No one likes the idea of online school. The idea of having your children planted in front of a screen all day trying to absorb and learn whatever the intended curriculum is, is nothing short of unnatural and concerning. We are collectively concerned, but what are we so fearful of exactly? A generation of unprepared uninformed children? Let’s break this down.
Learning is an organic process. If I were to describe learning (as a verb or something one does) it would be to gain new knowledge about something you have yet to know or discover. Let’s pause and think this through for a second, is this happening? Are your children learning anything throughout the day while online and at home?
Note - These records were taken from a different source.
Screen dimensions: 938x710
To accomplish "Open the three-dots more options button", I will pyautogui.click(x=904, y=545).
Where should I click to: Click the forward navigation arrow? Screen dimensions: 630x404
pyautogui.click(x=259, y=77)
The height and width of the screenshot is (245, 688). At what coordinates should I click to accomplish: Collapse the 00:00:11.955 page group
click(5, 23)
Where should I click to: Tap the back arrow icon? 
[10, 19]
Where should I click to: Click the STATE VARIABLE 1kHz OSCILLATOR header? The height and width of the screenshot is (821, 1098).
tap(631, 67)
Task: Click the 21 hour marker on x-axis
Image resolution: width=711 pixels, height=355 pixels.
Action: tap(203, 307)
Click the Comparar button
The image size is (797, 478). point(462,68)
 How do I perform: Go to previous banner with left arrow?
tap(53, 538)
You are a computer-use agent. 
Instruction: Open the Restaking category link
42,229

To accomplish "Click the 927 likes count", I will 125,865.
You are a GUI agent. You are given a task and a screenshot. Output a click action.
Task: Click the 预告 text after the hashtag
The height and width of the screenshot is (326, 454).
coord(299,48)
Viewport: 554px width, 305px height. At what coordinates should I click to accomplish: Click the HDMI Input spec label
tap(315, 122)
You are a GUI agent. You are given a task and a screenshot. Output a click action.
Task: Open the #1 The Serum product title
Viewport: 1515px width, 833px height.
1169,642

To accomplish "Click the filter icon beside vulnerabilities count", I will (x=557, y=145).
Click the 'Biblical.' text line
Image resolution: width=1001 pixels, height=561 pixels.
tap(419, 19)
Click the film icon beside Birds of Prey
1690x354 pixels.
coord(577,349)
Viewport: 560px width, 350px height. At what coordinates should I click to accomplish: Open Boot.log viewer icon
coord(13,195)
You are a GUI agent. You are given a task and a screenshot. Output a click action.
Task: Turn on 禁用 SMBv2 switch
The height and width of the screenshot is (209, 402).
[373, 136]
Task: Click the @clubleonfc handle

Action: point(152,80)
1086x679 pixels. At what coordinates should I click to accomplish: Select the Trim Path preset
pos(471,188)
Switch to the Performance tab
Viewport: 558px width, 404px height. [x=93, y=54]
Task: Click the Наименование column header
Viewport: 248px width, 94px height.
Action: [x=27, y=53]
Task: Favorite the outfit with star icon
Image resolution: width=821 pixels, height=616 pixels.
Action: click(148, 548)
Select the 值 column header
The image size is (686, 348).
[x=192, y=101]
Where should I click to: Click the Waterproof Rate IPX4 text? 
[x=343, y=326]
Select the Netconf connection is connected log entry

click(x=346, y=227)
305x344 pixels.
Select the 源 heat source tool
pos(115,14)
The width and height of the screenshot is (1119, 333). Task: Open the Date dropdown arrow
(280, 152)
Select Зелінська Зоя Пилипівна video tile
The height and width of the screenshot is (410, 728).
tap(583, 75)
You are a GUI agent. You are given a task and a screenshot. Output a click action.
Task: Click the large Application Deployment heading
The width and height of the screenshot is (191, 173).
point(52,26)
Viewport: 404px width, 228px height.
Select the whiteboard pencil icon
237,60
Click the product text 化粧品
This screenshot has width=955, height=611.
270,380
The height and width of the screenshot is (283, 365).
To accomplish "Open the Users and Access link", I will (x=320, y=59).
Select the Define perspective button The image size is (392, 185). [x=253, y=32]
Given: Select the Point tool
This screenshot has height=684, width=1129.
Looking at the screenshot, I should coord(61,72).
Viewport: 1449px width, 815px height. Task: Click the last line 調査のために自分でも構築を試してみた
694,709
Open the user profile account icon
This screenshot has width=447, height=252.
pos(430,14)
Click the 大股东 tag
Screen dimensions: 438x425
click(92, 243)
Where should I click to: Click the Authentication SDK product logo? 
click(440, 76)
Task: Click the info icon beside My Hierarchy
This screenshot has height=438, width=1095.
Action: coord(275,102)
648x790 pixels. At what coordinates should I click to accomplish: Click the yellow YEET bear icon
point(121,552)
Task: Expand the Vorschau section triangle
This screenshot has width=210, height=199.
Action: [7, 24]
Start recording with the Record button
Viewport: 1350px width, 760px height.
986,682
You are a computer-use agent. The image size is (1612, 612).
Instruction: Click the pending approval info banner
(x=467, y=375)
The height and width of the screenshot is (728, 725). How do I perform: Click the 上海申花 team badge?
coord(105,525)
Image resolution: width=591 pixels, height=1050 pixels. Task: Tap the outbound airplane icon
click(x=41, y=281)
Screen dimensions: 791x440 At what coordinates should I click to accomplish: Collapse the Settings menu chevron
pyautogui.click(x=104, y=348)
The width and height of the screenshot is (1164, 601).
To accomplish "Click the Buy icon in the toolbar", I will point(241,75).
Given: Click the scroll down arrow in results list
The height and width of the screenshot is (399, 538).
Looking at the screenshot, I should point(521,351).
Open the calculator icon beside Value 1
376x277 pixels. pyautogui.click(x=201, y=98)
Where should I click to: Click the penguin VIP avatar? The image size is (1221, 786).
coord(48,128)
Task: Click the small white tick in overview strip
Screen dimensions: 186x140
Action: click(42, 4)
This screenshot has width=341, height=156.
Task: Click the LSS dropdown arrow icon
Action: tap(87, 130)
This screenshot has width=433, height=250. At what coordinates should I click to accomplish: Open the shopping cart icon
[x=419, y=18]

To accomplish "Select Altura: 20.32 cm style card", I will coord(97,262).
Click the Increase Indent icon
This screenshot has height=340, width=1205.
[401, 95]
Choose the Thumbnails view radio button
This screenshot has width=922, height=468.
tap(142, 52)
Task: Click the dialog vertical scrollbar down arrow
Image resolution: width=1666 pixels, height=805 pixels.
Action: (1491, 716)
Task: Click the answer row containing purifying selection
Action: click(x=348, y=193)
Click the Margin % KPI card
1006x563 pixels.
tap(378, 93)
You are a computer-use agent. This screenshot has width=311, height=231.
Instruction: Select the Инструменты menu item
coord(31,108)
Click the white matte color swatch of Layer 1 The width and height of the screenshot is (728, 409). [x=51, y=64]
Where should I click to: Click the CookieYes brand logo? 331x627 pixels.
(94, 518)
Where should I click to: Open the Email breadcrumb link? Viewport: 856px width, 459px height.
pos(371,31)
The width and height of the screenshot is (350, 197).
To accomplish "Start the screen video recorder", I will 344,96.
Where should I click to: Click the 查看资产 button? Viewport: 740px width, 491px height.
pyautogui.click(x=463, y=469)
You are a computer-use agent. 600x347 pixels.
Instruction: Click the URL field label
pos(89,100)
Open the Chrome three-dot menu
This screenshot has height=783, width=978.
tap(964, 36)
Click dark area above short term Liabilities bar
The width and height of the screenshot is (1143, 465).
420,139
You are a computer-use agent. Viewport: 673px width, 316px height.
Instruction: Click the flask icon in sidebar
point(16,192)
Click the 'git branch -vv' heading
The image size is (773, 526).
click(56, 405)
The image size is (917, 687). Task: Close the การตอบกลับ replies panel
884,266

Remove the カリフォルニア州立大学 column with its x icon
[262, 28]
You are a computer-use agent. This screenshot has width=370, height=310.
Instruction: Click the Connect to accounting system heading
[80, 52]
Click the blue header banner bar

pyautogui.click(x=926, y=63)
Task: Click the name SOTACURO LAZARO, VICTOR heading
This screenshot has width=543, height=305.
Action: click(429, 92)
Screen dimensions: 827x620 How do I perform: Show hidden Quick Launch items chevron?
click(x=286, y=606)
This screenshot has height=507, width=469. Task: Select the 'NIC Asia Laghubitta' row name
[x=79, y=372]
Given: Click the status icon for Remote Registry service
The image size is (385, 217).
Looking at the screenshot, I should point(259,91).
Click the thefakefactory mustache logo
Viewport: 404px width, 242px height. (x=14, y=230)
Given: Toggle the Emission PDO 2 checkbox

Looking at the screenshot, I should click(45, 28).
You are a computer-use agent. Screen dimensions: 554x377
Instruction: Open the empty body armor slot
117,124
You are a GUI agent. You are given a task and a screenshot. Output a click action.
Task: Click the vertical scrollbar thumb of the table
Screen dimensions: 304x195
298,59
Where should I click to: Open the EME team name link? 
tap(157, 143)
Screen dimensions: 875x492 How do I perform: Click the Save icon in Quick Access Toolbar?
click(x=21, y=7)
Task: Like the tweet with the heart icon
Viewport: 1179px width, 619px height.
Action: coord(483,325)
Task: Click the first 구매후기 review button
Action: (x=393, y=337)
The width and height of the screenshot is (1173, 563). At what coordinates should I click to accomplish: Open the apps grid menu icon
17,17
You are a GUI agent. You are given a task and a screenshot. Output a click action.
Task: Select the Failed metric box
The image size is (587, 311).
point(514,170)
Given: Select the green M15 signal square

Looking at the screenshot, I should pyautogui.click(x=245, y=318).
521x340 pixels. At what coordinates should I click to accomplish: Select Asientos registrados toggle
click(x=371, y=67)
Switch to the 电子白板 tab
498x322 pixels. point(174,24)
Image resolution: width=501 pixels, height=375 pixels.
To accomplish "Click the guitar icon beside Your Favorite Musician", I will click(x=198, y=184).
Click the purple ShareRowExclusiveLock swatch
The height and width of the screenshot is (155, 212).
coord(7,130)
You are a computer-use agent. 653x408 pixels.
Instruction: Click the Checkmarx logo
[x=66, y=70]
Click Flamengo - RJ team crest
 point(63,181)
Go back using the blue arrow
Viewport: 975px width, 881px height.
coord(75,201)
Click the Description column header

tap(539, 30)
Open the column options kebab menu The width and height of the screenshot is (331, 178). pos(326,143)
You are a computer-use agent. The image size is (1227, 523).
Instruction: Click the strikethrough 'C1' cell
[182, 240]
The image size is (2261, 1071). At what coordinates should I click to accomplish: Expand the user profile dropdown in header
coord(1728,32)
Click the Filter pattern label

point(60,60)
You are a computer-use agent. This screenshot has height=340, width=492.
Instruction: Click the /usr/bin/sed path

I am not a betting woman but I would wager a strong yes, yes they are.
Learning online is no one’s dream – but is learning happening?
What I am mourning is not the academic portion of my children’s day (don’t stone me – my kids both have great teachers). I am not missing the text, but I am mourning the subtext. It’s the social and the emotional scripts that are not able to penetrate through the screen into their worlds, and without that, their worlds have become very small. Because so much of your children’s school based learning happens in the moments in between classes, during group work, recess and walking to and from school.
Those finite moments of connection, interaction and communication…that no one seems to be having at all anymore. Sure we talk to our kids, and they talk (text?) to their friends – but social media is not a replacement for non-verbal communication, nuance and subtext. If we are all being honest with ourselves for a minute, isn’t this what we are deeply fearful of? We wonder, will our kids lack the social skills and the emotional resilience necessary to hack it in the world? But let’s consider the world in which they are a part of creating, to hack it in when they return to a pre covid existence.
One of the pandemic catch phrases is ‘we are in it together – or stronger together’…I can’t fully recall, but it’s something that sounds like that. Personally I am not a fan of this slogan any way you slice it because it simply calls out that we are all on this sinking ship – together (yay)…but its sinking (boo).
You don’t need to worry about your kid falling through the cracks because collectively they are all falling through the cracks. Or rather, together they will all be just fine.
And maybe that though is the paradigm shift we all need to adjust to - Being. Just. Fine.
Before COVID 19 my world was packed with hockey tournaments, practices, extra practices, private coaching, skating camps…hours and hours and spent on anything but the idea of my son being just damn fine. We knew he wasn’t going to the NHL (we aren’t completely insane) but being just fine was not something we aspired to for him either. We longed to give him greatness, to help him achieve the feeling of being great at something and finding happiness in that awesome pocket.
Our daughter spent 30 hours a week training in her dance studio. She was in the process of learning 15 routines to compete against other dancers across the province, she was in it to win it – and being just fine was not a phrase she used as a personal motivation tool.
Before Covid - no one in our household wanted to sail by being just fine…. but today is a very different day. Today, there are no hockey arenas and goals to score, no stages to perform on and leave it all on the floor…there are no kings and there are no castles because everyone is home. Being just fine. And, for some unknown reason – the kids are fine.
Except we as a parenting community are not fine. We are trying to make sense of the world, our priorities and our values through a COVID lenses. And the first thing we need to do for ourselves and our children is to be grateful that we are FINE. The world will keep turning and with it our children will learn and grow and flourish. Amen.
We will not return to a pre covid existence because we are better now, we know things and we are able to appreciate that being average is awesome. Call me crazy, but maybe (big maybe) people will value connection again, and put their devices down when they are granted permission to once again interact without fear. Our children are not the first to live through something like this, and they will be stronger because of it. It’s US that needs the time to make the mental shift that our kids have made, twice now, during their time at home in lockdown.
Because together we will all be just fine.